Text for analysis

Basically, we want the `INCR` and `EXPIRE` calls to update the requests-per-unit-of-time counter to happen atomically or not at all. A "best possible" method with a reactive API is using the `ReactiveRedisTemplate` `execute` method which takes a
`ReactiveRedisCallback` guaranteing that at least the commands will run on the same Redis
connection, but this is by no means a real "transaction".
```java
private Mono incrAndExpireKey(String key, ServerRequest request,
HandlerFunction next) {
return redisTemplate.execute(new ReactiveRedisCallback>() {
@Override
public Publisher> doInRedis(ReactiveRedisConnection connection) throws DataAccessException {
ByteBuffer bbKey = ByteBuffer.wrap(key.getBytes());
return Mono.zip( //
connection.numberCommands().incr(bbKey), //
connection.keyCommands().expire(bbKey, Duration.ofSeconds(59L)) //
).then(Mono.empty());
}
}).then(next.handle(request));
}
```
# Command Line Testing
A simple way to test an API rate limiter is using [curl](https://curl.se) in a loop,
since we are testing a set number of requests per unit of time the curl loop below will
suffice:
```
for n in {1..22}; do echo $(curl -s -w " :: HTTP %{http_code}, %{size_download} bytes, %{time_total} s" -X GET http://localhost:8080/api/ping); sleep 0.5; done
```
We loop 22 times, the example code is set to 20 so 22 will allow us to see two 429 responses. The
curl flags used are as follows; first is -s that silences curl (makes it hide progress bar and errors), -w is the write out options in which we can pass a string with interpolated variables.
Then we sleep 1/2 second between cycles.

Recorded data
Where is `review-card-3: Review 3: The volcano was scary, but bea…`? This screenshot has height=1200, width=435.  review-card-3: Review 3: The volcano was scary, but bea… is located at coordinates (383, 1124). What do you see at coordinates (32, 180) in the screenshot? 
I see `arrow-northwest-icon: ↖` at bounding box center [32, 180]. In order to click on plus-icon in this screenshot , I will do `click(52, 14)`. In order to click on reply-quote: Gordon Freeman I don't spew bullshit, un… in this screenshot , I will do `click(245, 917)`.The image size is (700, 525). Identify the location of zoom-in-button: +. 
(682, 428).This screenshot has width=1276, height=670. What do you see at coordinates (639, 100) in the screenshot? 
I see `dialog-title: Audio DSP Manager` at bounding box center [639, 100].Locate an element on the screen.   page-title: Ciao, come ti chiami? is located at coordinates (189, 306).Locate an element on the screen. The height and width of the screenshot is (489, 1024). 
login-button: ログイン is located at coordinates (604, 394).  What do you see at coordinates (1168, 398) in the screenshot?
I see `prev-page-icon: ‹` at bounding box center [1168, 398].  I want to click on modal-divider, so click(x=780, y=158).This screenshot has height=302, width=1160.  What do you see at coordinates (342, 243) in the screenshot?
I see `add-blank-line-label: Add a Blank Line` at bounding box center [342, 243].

Assignment
Copy out the full Redis rate-limiting text above verbatim, including both code blocks.

Your solution
Basically, we want the `INCR` and `EXPIRE` calls to update the requests-per-unit-of-time counter to happen atomically or not at all. A "best possible" method with a reactive API is using the `ReactiveRedisTemplate` `execute` method which takes a
`ReactiveRedisCallback` guaranteing that at least the commands will run on the same Redis
connection, but this is by no means a real "transaction".
```java
private Mono incrAndExpireKey(String key, ServerRequest request,
HandlerFunction next) {
return redisTemplate.execute(new ReactiveRedisCallback>() {
@Override
public Publisher> doInRedis(ReactiveRedisConnection connection) throws DataAccessException {
ByteBuffer bbKey = ByteBuffer.wrap(key.getBytes());
return Mono.zip( //
connection.numberCommands().incr(bbKey), //
connection.keyCommands().expire(bbKey, Duration.ofSeconds(59L)) //
).then(Mono.empty());
}
}).then(next.handle(request));
}
```
# Command Line Testing
A simple way to test an API rate limiter is using [curl](https://curl.se) in a loop,
since we are testing a set number of requests per unit of time the curl loop below will
suffice:
```
for n in {1..22}; do echo $(curl -s -w " :: HTTP %{http_code}, %{size_download} bytes, %{time_total} s" -X GET http://localhost:8080/api/ping); sleep 0.5; done
```
We loop 22 times, the example code is set to 20 so 22 will allow us to see two 429 responses. The
curl flags used are as follows; first is -s that silences curl (makes it hide progress bar and errors), -w is the write out options in which we can pass a string with interpolated variables.
Then we sleep 1/2 second between cycles.